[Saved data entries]
=== Section Start ===

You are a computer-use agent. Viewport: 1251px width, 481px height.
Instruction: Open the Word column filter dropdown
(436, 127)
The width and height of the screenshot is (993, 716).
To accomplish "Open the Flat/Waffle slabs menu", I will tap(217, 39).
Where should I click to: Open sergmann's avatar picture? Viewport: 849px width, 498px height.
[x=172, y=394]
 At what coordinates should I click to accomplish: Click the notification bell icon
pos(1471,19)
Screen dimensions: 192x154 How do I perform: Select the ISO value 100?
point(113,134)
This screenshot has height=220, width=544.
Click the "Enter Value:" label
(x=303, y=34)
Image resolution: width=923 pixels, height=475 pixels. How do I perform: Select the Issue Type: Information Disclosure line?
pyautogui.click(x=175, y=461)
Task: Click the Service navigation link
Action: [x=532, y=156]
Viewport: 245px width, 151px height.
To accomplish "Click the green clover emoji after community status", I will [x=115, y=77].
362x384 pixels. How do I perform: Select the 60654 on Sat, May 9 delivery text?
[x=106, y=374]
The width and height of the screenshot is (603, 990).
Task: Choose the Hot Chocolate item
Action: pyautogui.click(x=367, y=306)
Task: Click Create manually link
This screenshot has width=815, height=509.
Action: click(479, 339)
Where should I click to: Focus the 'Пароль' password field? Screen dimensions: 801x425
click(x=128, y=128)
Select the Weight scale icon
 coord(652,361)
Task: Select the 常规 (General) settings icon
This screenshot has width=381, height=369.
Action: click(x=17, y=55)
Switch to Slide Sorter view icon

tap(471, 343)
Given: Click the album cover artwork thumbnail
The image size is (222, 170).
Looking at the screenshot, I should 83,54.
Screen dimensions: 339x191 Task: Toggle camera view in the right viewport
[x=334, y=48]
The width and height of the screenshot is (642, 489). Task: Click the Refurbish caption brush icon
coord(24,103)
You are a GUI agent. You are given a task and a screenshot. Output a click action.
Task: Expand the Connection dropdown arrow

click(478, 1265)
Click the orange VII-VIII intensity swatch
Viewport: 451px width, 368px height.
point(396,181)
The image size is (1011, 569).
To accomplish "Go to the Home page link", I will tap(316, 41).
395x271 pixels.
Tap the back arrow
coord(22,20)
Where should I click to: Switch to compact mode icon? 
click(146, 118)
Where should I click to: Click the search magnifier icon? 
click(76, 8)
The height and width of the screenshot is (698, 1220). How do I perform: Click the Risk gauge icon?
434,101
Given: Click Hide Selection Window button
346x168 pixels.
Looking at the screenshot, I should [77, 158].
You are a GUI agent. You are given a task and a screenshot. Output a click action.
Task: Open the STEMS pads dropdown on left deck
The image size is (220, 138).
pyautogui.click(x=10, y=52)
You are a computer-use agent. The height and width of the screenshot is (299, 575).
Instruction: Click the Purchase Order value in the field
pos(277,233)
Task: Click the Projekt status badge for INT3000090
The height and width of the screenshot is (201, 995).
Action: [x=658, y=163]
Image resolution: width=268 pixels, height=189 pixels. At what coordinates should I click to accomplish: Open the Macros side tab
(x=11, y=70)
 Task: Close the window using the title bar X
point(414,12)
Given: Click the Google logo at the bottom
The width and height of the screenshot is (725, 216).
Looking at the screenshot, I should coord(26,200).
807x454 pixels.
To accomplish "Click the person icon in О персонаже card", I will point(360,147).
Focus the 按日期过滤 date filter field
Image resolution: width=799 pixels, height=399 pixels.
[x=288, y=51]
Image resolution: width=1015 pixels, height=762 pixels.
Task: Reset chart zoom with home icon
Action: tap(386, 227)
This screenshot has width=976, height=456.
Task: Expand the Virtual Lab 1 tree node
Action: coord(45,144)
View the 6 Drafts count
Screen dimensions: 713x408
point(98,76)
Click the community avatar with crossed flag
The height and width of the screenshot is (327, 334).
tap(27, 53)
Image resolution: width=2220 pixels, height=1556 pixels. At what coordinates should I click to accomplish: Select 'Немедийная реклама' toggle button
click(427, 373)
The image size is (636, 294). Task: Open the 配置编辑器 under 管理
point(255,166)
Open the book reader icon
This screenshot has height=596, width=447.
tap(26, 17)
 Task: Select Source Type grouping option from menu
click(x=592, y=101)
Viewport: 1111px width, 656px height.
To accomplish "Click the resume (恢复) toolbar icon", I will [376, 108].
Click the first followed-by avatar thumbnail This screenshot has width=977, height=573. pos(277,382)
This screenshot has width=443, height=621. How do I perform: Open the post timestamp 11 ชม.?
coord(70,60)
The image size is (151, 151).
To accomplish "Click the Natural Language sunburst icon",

=== Section End ===

• [Task goal]:
Across the data above, how many lines contain the string "agent"? Reply with the number and nothing else.

• [Expected answer]:
4